Synthesis of hierarchical platinum-palladium-copper nanodendrites for efficient methanol oxidation

Tuning the architecture and composition of platinum (Pt)-based nanostructures for enhancing the electrocatalytic activity and stability towards methanol oxidation reaction (MOR) is pivotal for the commercialization of direct methanol fuel cells (DMFCs), but still remains great challenge. Here, hierarchical platinum-palladium-copper (PtPdCu) nanodendrites (NDs) with tip-cracked defects have been developed with tailored morphology and dopants.
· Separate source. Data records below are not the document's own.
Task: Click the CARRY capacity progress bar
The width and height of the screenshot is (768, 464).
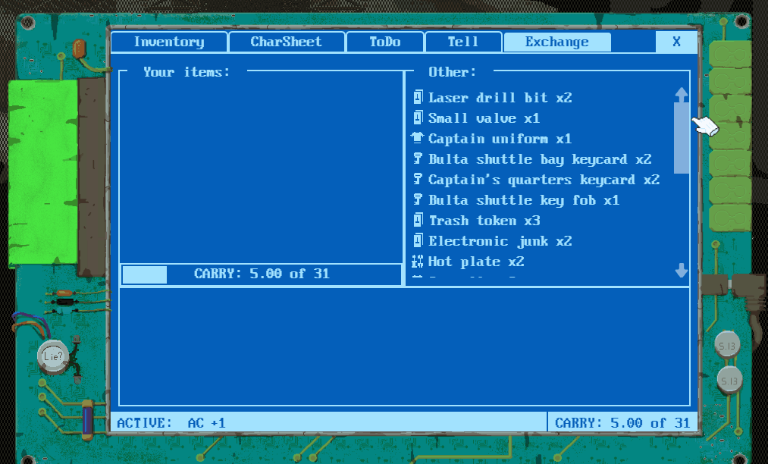Action: click(260, 274)
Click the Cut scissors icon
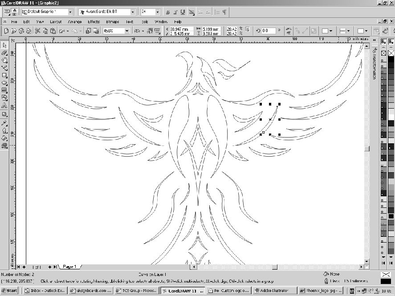 pyautogui.click(x=38, y=31)
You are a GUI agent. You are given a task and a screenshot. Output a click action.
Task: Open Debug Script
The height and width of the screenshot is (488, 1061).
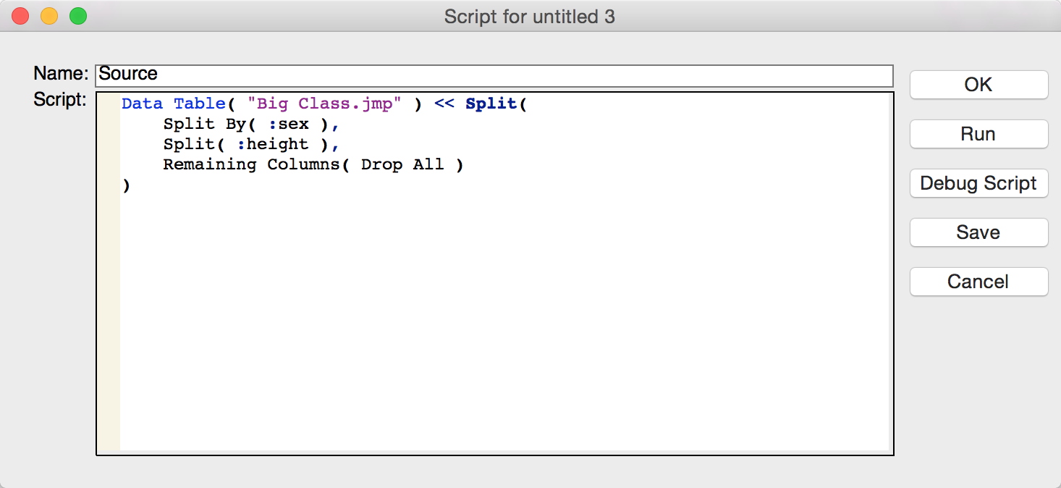click(978, 183)
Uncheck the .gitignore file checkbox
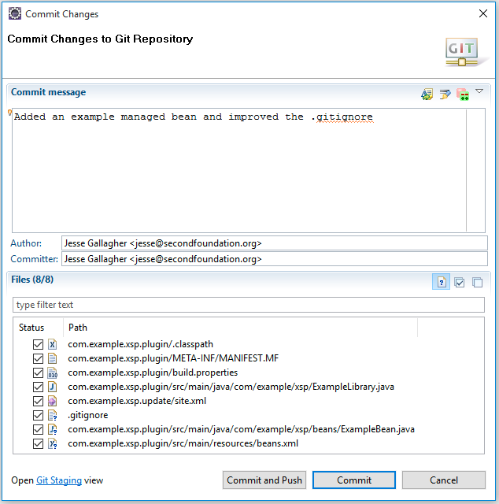 38,415
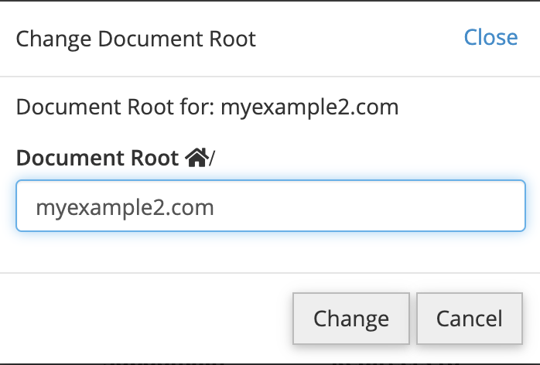Click the slash after the home icon
This screenshot has height=365, width=540.
click(212, 159)
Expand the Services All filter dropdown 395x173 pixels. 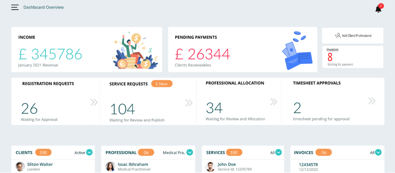[278, 152]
We firstly electrodeposited PtPdCu nanowires (NWs) inside the channels of aluminum anodic oxide (AAO) template, and then wet-chemically transformed the as-synthesized NWs into NDs. Benefiting from the synergetic effect between the tip-cracked defects and dopants, firstly, the MOR mass activity and specific activity of PtPdCu NDs are ∼1.78 times and ∼2.14 times higher than those of commercial Pt/C, respectively; secondly, after 2000 s stability test, the electrocatalytic activity of PtPdCu NDs is ∼5.02 times higher than commercial Pt/C; finally, the PtPdCu NDs also show better CO tolerance as well. Our PtPdCu NDs are promising anode electrocatalysts in next-generation DMFCs.